You enter my studio and sit, asking for a portrait.
Make me pretty, you said. You wanted it with all the right hues:
a soft pink tint, on your cheeks, reminiscent
of summer days, running without care
across fields of grass, a landscape conjured from memory; your eyes,
you wanted them perfect like almonds
contained in chocolates hailing from distant Italy. I try to explain
how there is so much more to this art – the arduous necessity
of catching light by surprise. See, an artist is made
to learn these things. Hands are made used
to aching, and these eyes, they know what is hardest to see:
what’s in front of you.
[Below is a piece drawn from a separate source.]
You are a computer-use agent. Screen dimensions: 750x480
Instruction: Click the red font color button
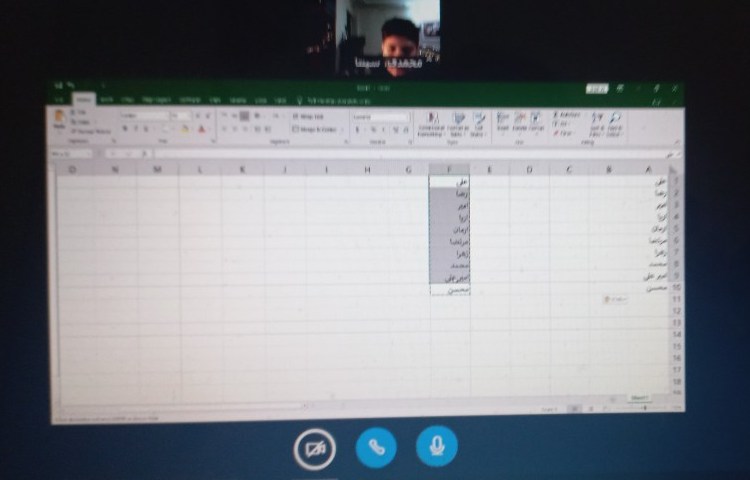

Everything that you call
from memory is a trick of light. What the mind fails to hold
the face is sure to keep with it. A thousand folds telling a story
each time – creased on its pages.
Your smile: lopsided, trying
too hard. You fix your hair, attempting to hide the slightly hairless patch
of skin your lover used to kiss. You tell me how you have aged,
the word resounding like rough charcoal on paper. You tell me
another story, about the color of the sea in the past, I try to keep
my strokes faithful: faint lines across your face, tinged
with something still, perhaps, beautiful. I would have shown you the playfulness
of shadows: the contours of your cheeks – rose madder, not carnation
as you insist. I could have contained
what luster remained in your old eyes. Already is it too cloudy
to see? Look at the story your thin lips tell as it struggles
to smile. I could have given you so much – yet too easily you render me a liar,
paying me to give you something that already belongs to the past.